Start of GIVEN TEXT

# Honey



## Huly (Mar 5, 2012)

Has anyone ever used Honey to treat a wound on their dog? I am going to ask Kim about it today but I am debating using it on Sadie's foot. From what I have read it helps heals the wound, clearns infections, and fights cancer. Supposedly it is also great for burns. 

Some also use it for allergies in humans and dogs.


----------



## kellyb (Aug 26, 2012)

I have heard this but never used it. 


Sent from Petguide.com App


----------



## CHITheresa (Apr 30, 2011)

I have heard honey does so much healing. I get Raw honey at the health food store by me. I can get as little or as much as I want. Oh by the way there is a New show in cooking channel called (The food doctor ) shows you what food to eat to heal different things wrong. It has been on 2 times now and they have a web site. They heal a little boy with psoriasis bad and a guy with fatty liver..


----------



## jesuschick (Dec 5, 2010)

I do know humas who use it as you have suggested so I do not know why it might not work the same.

That said, mine would gnaw off whatever body part had the honey applied!

Will she been seen today or are you discussing her case with Kim? Sure eager to hear what she thinks about her.


----------



## Huly (Mar 5, 2012)

jesuschick said:


> I do know humas who use it as you have suggested so I do not know why it might not work the same.
> 
> That said, mine would gnaw off whatever body part had the honey applied!
> 
> Will she been seen today or are you discussing her case with Kim? Sure eager to hear what she thinks about her.


I am going to talk to Kim about her. I am not taking in her yet. My mom and I went through everything it could be and any and all of the outcomes Sadie would not put up with or we would not allow them to do. 

Example-
Broke toe- Sadie would eat the cast, She can remove any and all Ecollars too
Tumor- Not putting her under at 15 for anything! Not removing her foot!

End of GIVEN TEXT
Start of SOURCE INFORMATION

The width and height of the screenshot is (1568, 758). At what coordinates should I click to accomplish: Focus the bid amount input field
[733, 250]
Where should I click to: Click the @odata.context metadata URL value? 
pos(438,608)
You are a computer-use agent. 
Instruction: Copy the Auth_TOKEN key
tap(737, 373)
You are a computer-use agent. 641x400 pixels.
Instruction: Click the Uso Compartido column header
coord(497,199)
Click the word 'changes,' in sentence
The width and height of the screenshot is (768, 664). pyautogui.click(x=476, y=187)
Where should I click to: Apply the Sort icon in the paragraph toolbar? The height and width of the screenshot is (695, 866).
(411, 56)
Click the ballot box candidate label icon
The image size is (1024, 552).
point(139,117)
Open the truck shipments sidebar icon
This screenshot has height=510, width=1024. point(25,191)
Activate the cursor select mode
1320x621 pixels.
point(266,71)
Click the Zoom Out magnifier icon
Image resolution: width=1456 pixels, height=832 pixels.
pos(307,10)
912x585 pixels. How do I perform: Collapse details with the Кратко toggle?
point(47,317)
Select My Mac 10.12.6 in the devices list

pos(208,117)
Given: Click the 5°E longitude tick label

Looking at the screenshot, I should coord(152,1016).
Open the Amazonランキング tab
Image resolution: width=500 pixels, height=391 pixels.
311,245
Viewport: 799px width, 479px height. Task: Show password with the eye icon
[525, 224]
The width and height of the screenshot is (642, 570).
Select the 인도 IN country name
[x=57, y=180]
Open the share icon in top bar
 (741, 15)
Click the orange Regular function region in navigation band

End of SOURCE INFORMATION

ABOUT THIS EXERCISE: Reproduce word for word the part of the forum thread on using honey for a dog's wound that lies between "I am going to talk" and "removing her foot!", inclusive.

WRITTEN REPLY:
I am going to talk to Kim about her. I am not taking in her yet. My mom and I went through everything it could be and any and all of the outcomes Sadie would not put up with or we would not allow them to do. 

Example-
Broke toe- Sadie would eat the cast, She can remove any and all Ecollars too
Tumor- Not putting her under at 15 for anything! Not removing her foot!